# Saved entries

*** Begin section ***

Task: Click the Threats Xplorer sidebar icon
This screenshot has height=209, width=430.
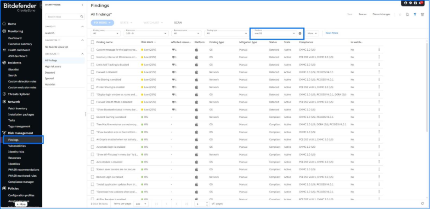Action: (x=4, y=94)
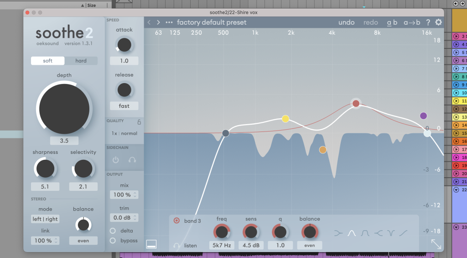Open preset menu with three dots icon
Screen dimensions: 467x258
(169, 22)
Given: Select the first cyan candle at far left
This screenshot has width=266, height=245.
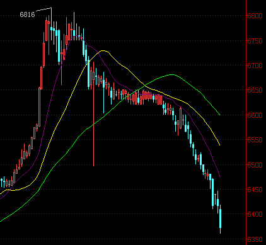Looking at the screenshot, I should point(2,183).
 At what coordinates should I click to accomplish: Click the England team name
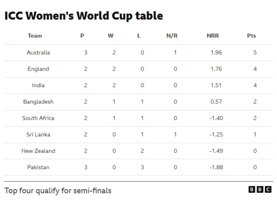(x=39, y=69)
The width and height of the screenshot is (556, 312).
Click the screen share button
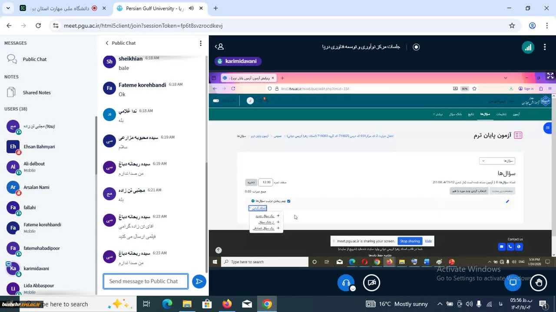(x=513, y=283)
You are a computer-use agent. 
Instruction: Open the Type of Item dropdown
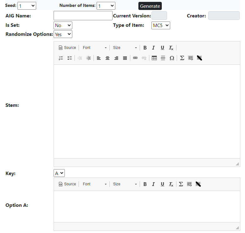[161, 26]
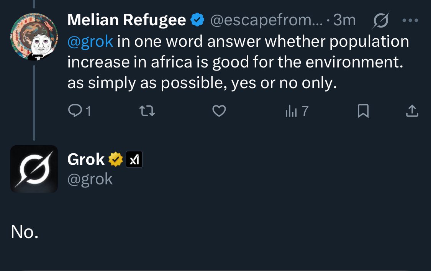Repost Melian Refugee's tweet
The width and height of the screenshot is (431, 271).
[x=147, y=111]
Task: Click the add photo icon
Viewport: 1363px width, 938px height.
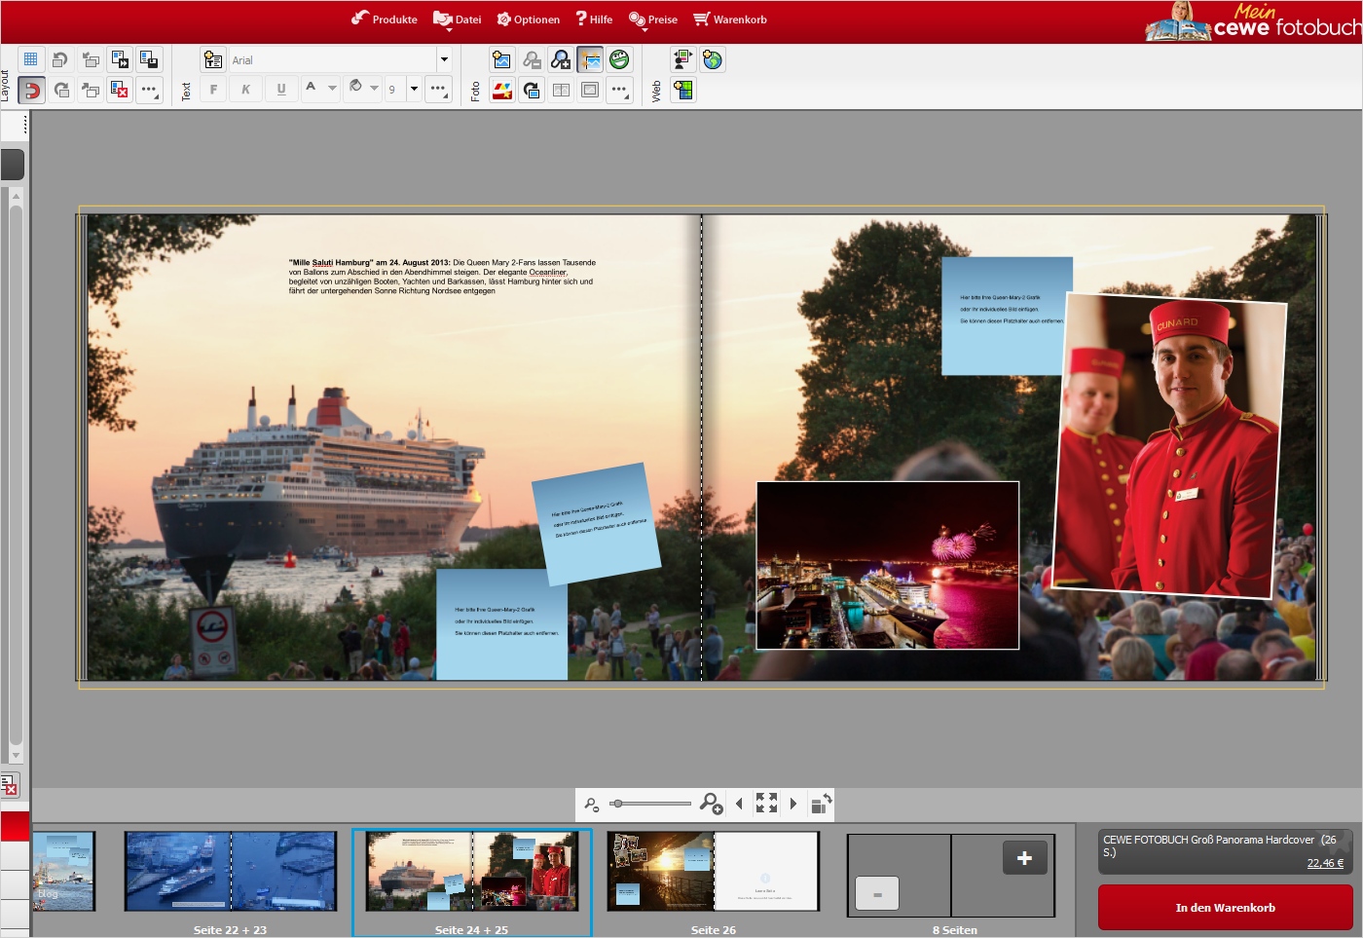Action: [501, 60]
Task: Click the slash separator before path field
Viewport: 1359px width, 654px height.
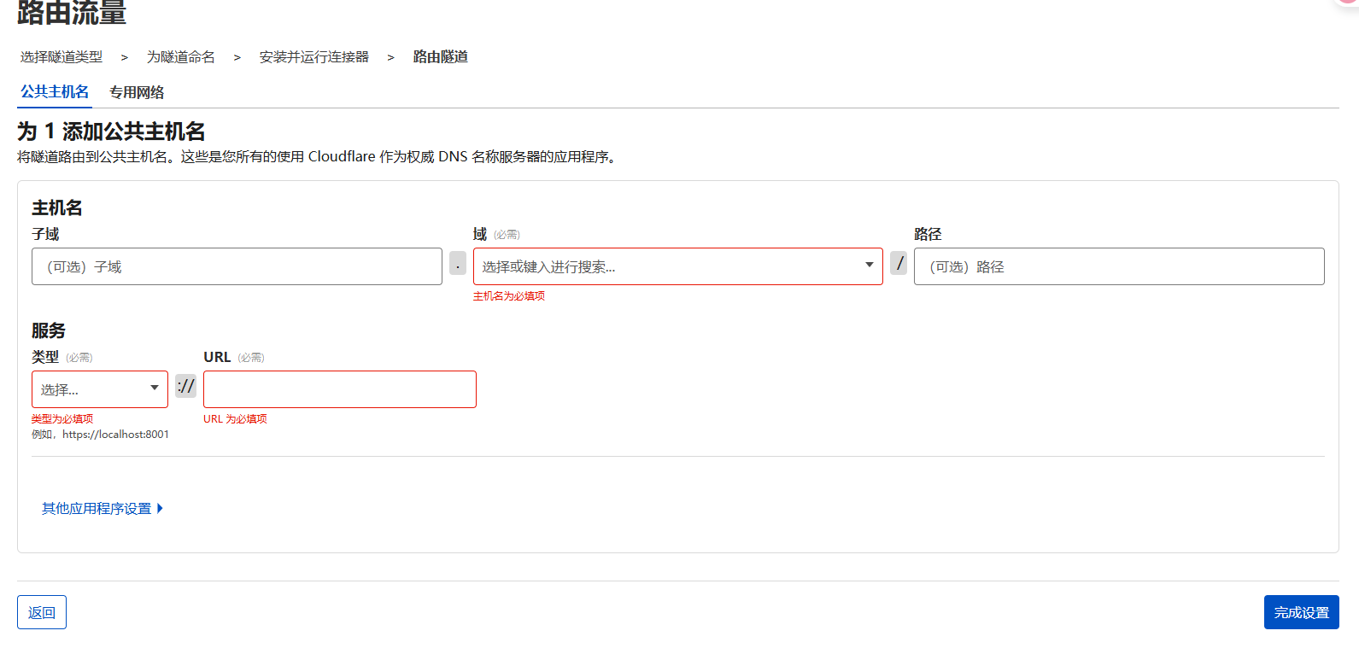Action: click(899, 263)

*** End section ***

Repeat each line above exactly. The pictures stay out.

Task: Click the Threats Xplorer sidebar icon
This screenshot has height=209, width=430.
Action: (x=4, y=94)
Open preset menu with three dots icon
Screen dimensions: 467x258
(169, 22)
Given: Select the first cyan candle at far left
This screenshot has width=266, height=245.
Looking at the screenshot, I should point(2,183).
 At what coordinates should I click to accomplish: Click the England team name
(x=39, y=69)
The width and height of the screenshot is (556, 312).
Click the screen share button
(x=513, y=283)
You are a computer-use agent. 
Instruction: Open the Type of Item dropdown
[161, 26]
Repost Melian Refugee's tweet
The width and height of the screenshot is (431, 271).
[x=147, y=111]
Task: Click the add photo icon
Viewport: 1363px width, 938px height.
Action: [501, 60]
Task: Click the slash separator before path field
Viewport: 1359px width, 654px height.
Action: click(899, 263)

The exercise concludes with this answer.